Comment by parasubvert
5 days ago
I think the main hesitancy is due to rampant anthropomorphism. These models cannot reason, they pattern match language tokens and generate emergent behaviour as a result.
Certainly the emergent behaviour is exciting but we tend to jump to conclusions as to what it implies.
This means we are far more trusting with software that lacks formal guarantees than we should be. We are used to software being sound by default but otherwise a moron that requires very precise inputs and parameters and testing to act correctly. System 2 thinking.
Now with NN it's inverted: it's a brilliant know-it-all but it bullshits a lot, and falls apart in ways we may gloss over, even with enormous resources spent on training. It's effectively incredible progress on System 1 thinking with questionable but evolving System 2 skills where we don't know the limits.
If you're not familiar with System 1 / System 2, it's googlable .
> These models cannot reason
Not trying to be a smarty pants here, but what do we mean by "reason"?
Just to make the point, I'm using Claude to help me code right now. In between prompts, I read HN.
It does things for me such as coding up new features, looking at the compile and runtime responses, and then correcting the code. All while I sit here and write with you on HN.
It gives me feedback like "lock free message passing is going to work better here" and then replaces the locks with the exact kind of thing I actually want. If it runs into a problem, it does what I did a few weeks ago, it will see that some flag is set wrong, or that some architectural decision needs to be changed, and then implements the changes.
What is not reasoning about this? Last year at this time, if I looked at my code with a two hour delta, and someone had pushed edits that were able to compile, with real improvements, I would not have any doubt that there was a reasoning, intelligent person who had spent years learning how this worked.
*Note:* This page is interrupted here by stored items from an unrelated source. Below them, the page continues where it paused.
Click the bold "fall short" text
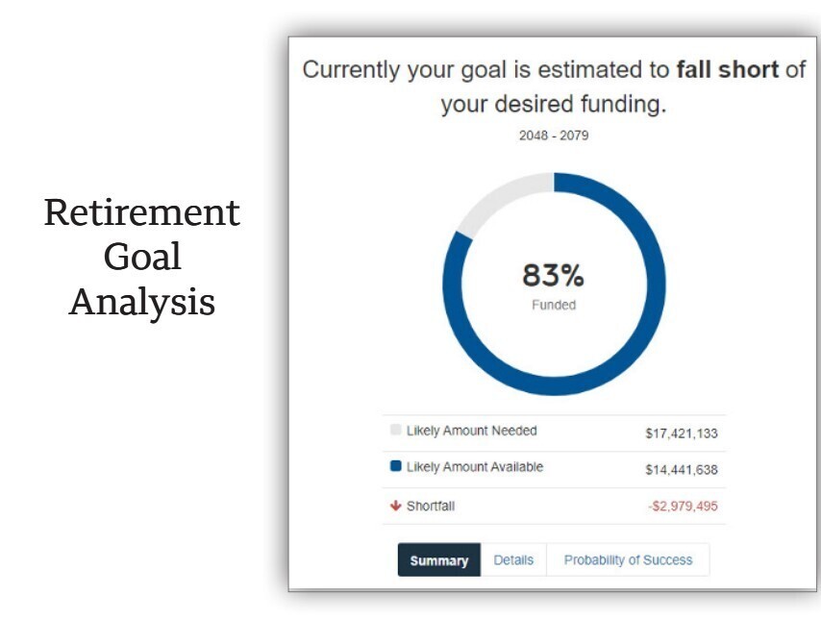The height and width of the screenshot is (644, 821). 727,70
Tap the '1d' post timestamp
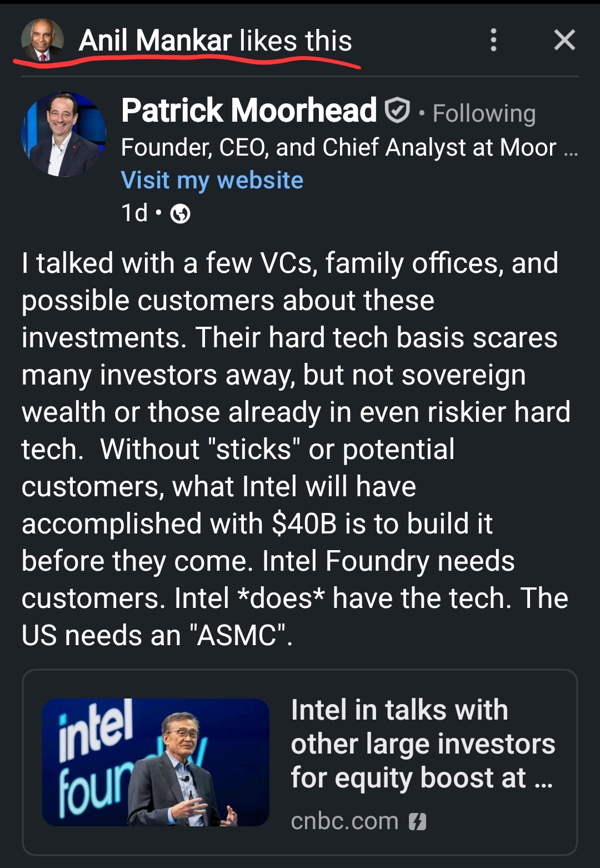This screenshot has width=600, height=868. 134,213
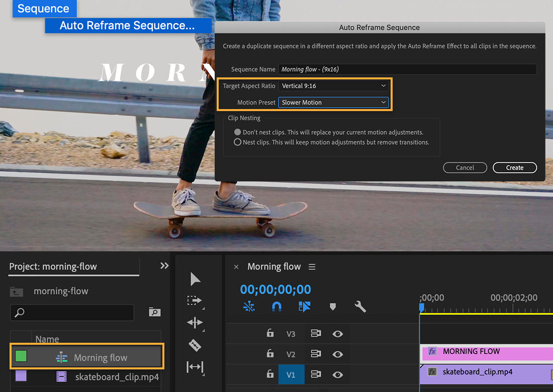
Task: Cancel the Auto Reframe Sequence dialog
Action: [465, 167]
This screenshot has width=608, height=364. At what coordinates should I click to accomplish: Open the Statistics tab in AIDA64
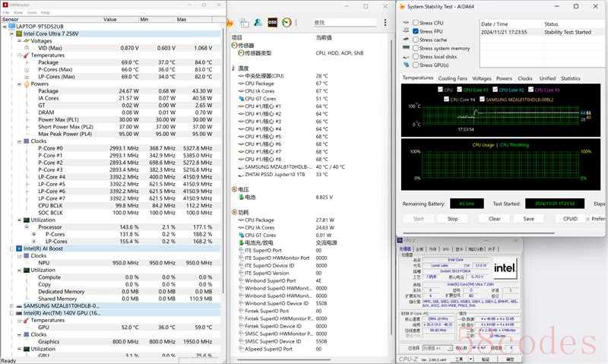(570, 78)
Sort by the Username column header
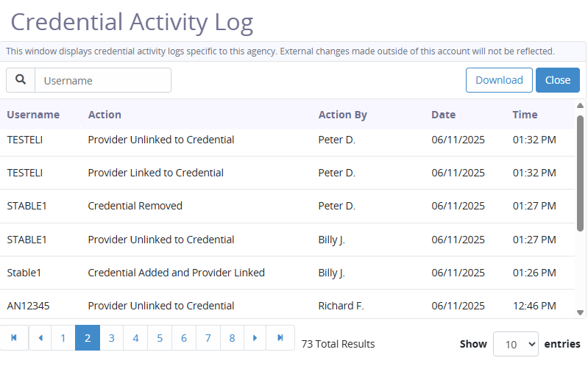Viewport: 588px width, 366px height. [x=33, y=115]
It is pattern matching? Of course. But why is that not reasoning? Is there some sort of emergent behavior? Also yes. But what is not reasoning about that?
I'm having actual coding conversations that I used to only have with senior devs, right now, while browsing HN, and code that does what I asked is being produced.
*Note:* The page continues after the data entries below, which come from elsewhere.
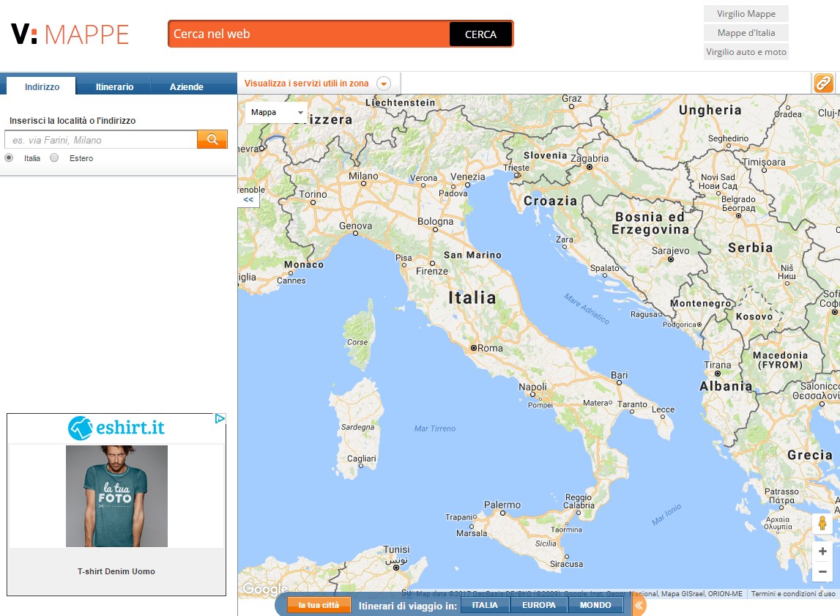Viewport: 840px width, 616px height.
Task: Collapse the left side panel with << button
Action: click(248, 199)
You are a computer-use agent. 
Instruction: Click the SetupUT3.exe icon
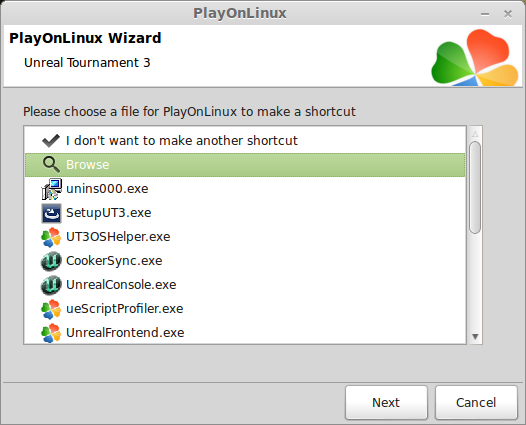pos(51,213)
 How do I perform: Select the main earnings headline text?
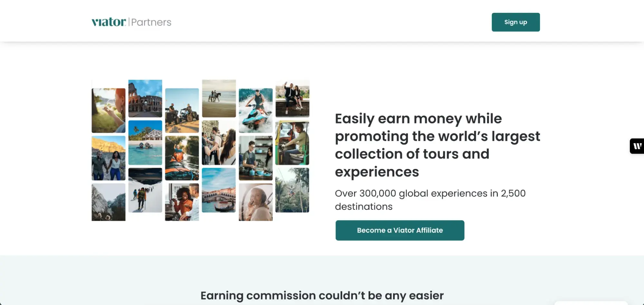(x=437, y=145)
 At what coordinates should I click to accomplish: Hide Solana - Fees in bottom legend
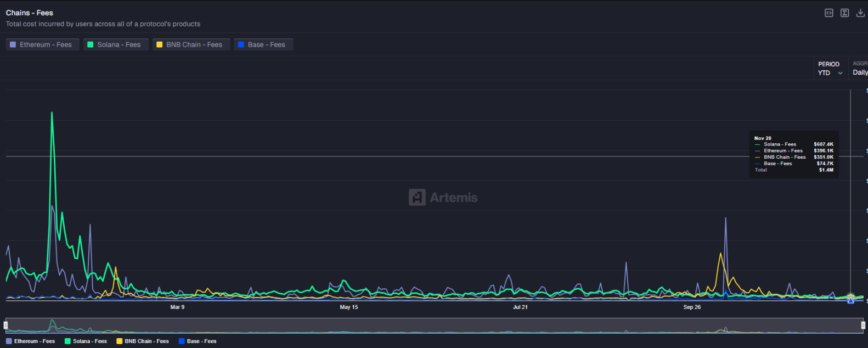(86, 341)
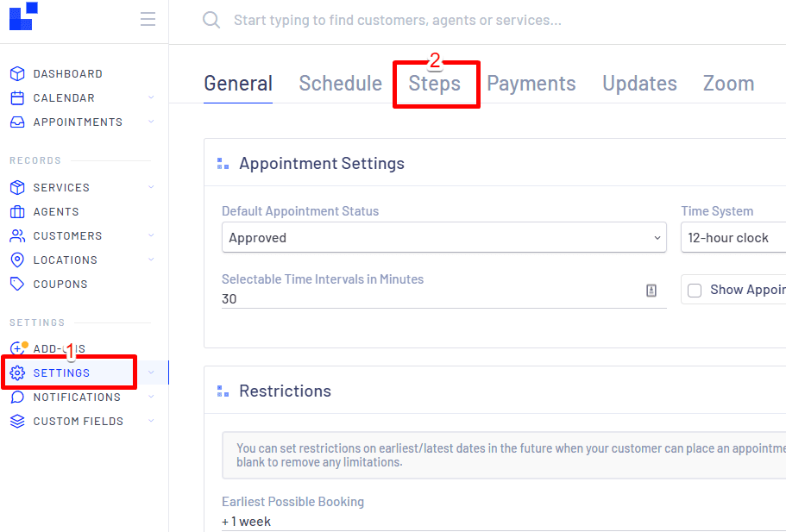Click the Locations pin icon
The image size is (786, 532).
(x=19, y=260)
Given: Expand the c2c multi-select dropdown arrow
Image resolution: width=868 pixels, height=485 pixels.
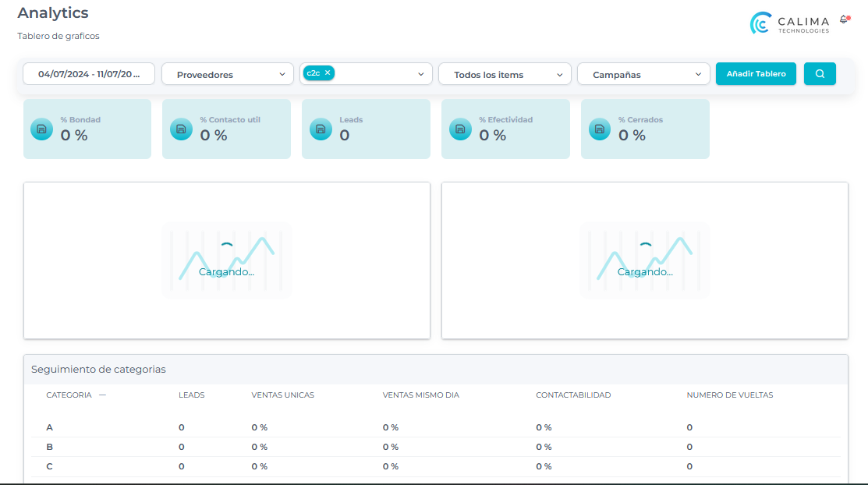Looking at the screenshot, I should tap(421, 74).
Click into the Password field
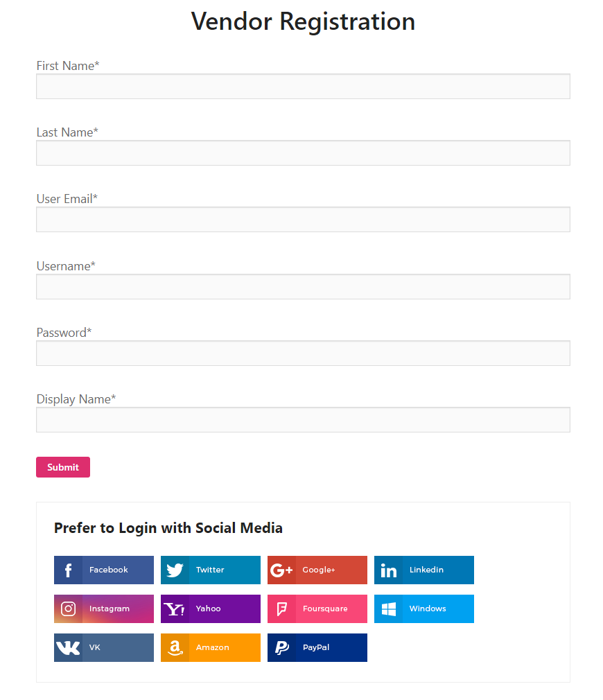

I think the biggest hint that the models aren't reasoning is that they can't explain their reasoning. Researchers have shown for explained that how a model solves a simple math problem and how it claims to have solved it after the fact have no real correlation. In other words there was only the appearance of reasoning.
People can't explain their reasoning either. People do a parallel construction of logical arguments for a conclusion they already reached intuitively in a way they have no clue how it happened. "The idea just popped into my head while showering" to our credit, if this post-hoc rationalization fails we are able to change our opinion to some degree.
3 replies →
Is this true though? I've suggested things that it pushed back on. Feels very much like a dev. It doesn't just dumbly do what I tell it.
1 reply →
I'm having actual coding conversations that I used to only have with senior devs, right now, while browsing HN, and code that does what I asked is being produced.
I’m using Opus 4 for coding and there is no way that model demonstrates any reasoning or demonstrates any “intelligence” in my opinion. I’ve been through the having conversations phase etc but doesn’t get you very far, better to read a book.
I use these models to help me type less now, that’s it. My prompts basically tell it to not do anything fancy and that works well.
> It will do something brilliant and another 5 dumb things in the same prompt.
it me
YOU are reasoning.
You raise a far point. These criticisms based on "it's merely X" or "it's not really Y" don't hold water when X and Y are poorly defined.
The only thing that should matter is the results they get. And I have a hard time understanding why the thing that is supposed to behave in an intelligent way but often just spew nonsense gets 10x budget increases over and over again.
This is bad software. It does not do the thing it promises to do. Software that sometimes works and very often produces wrong or nonsensical output is garbage software. Sink 10x, 100x, 1000x more resources into it is irrational.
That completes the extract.